• What to do: Report every line of the entries that contains the word "will".

╭──

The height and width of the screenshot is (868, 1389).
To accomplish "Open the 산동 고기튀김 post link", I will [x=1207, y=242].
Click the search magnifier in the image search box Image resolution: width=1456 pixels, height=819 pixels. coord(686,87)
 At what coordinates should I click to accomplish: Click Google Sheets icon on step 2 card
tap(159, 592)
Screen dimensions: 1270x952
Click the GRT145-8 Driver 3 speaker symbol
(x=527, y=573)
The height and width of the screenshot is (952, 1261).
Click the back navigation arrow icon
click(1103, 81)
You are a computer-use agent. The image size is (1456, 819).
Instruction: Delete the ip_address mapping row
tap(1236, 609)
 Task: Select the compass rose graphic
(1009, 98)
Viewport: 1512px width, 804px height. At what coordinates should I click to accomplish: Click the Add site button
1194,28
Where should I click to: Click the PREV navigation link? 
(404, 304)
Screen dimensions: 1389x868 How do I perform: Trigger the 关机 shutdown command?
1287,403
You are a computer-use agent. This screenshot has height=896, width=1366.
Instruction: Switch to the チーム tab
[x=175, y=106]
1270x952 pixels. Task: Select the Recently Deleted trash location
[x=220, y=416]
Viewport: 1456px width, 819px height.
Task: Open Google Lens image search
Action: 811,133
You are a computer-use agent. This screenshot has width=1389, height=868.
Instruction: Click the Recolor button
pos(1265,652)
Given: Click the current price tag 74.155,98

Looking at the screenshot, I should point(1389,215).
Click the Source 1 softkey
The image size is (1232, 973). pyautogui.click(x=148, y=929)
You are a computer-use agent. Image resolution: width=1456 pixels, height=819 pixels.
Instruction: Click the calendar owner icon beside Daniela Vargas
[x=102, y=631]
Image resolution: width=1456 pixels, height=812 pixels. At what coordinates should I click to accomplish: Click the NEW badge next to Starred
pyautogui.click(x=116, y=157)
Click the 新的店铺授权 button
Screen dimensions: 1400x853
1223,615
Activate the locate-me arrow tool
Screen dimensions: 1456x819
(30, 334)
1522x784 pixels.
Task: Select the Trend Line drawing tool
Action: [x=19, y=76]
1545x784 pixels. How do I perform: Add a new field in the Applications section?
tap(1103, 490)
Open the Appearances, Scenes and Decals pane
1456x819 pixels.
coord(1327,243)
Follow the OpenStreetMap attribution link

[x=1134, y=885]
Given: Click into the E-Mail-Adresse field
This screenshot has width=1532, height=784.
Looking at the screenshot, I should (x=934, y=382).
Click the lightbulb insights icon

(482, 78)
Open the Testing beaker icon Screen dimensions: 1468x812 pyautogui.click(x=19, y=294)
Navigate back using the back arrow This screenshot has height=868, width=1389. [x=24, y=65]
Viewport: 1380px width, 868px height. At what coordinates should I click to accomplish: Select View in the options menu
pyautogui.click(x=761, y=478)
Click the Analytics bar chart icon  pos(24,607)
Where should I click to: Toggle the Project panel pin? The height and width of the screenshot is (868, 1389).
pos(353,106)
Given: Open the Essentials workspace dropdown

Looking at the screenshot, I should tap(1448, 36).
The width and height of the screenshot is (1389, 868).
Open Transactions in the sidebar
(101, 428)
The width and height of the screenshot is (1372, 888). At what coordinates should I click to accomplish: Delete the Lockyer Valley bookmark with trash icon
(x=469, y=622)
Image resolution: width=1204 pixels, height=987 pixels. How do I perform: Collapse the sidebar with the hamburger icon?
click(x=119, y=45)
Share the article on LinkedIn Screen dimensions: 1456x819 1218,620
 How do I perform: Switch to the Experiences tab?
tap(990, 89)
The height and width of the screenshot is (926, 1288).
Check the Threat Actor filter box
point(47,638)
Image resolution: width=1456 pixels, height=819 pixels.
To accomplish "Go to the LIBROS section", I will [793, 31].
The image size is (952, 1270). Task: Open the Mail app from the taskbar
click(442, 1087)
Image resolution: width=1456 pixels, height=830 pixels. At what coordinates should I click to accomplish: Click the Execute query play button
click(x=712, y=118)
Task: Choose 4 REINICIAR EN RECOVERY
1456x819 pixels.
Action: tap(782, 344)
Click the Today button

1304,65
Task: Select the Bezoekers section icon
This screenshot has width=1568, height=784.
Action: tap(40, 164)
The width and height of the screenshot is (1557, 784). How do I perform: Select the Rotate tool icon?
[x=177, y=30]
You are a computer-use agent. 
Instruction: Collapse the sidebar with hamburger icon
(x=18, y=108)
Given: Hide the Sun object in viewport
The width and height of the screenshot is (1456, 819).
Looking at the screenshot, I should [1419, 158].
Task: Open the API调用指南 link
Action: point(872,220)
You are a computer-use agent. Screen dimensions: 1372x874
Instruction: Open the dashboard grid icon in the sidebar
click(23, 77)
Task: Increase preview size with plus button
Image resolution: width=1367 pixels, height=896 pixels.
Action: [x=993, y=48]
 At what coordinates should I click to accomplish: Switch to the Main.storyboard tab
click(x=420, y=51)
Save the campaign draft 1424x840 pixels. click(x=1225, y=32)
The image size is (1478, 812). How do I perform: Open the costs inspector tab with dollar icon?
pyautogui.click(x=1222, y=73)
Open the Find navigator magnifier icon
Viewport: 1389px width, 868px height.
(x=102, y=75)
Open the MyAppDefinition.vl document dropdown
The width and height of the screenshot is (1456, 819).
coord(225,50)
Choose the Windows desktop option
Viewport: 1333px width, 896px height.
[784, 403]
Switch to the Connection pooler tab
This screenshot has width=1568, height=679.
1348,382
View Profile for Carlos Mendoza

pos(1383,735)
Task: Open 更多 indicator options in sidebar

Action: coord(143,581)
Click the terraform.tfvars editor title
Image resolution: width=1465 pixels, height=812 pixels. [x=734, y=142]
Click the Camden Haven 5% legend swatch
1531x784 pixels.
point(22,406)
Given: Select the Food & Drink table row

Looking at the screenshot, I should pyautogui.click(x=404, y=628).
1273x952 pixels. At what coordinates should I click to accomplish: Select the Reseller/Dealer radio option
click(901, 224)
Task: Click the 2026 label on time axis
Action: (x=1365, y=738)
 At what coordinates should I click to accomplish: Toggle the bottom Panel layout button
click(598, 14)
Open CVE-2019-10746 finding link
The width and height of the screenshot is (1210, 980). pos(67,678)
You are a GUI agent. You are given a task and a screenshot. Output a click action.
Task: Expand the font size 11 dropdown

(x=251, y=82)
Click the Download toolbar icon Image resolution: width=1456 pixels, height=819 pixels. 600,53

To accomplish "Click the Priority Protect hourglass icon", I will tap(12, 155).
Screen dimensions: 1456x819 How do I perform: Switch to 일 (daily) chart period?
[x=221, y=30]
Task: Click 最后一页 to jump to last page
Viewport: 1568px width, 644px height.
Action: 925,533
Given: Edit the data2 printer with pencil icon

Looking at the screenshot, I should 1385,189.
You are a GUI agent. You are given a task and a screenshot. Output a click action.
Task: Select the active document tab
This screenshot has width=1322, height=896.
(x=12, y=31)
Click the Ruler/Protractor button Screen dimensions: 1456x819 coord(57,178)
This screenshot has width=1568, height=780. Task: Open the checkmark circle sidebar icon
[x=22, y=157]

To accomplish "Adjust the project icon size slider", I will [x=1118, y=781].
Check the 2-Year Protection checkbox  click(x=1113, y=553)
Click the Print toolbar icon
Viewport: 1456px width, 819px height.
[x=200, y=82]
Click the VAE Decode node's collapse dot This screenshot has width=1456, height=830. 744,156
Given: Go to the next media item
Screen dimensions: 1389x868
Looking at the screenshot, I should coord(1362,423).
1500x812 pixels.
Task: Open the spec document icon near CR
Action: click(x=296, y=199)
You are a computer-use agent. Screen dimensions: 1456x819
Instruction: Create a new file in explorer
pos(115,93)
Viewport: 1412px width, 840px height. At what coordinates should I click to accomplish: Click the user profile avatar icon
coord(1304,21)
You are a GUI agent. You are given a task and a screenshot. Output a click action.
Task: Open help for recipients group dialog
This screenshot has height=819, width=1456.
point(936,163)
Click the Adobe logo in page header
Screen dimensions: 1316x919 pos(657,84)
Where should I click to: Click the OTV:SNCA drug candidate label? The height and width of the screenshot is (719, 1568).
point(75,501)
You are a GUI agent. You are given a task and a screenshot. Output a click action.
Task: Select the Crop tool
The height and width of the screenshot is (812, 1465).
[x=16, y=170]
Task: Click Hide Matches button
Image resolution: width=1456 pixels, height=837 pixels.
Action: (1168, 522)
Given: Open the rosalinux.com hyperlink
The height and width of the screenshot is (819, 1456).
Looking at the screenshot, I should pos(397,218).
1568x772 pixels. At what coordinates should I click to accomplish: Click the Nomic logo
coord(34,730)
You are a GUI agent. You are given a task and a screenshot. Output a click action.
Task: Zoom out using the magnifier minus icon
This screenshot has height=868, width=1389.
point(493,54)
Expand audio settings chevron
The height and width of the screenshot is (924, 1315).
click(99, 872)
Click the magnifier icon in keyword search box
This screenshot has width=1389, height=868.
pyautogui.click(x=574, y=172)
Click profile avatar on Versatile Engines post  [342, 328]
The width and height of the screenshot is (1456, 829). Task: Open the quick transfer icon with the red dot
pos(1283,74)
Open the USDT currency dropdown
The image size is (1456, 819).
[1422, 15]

╰──

• Written response:
To accomplish "Open the 산동 고기튀김 post link", I will [x=1207, y=242].
To accomplish "Go to the LIBROS section", I will [793, 31].
To accomplish "Click the Priority Protect hourglass icon", I will tap(12, 155).
To accomplish "Adjust the project icon size slider", I will [x=1118, y=781].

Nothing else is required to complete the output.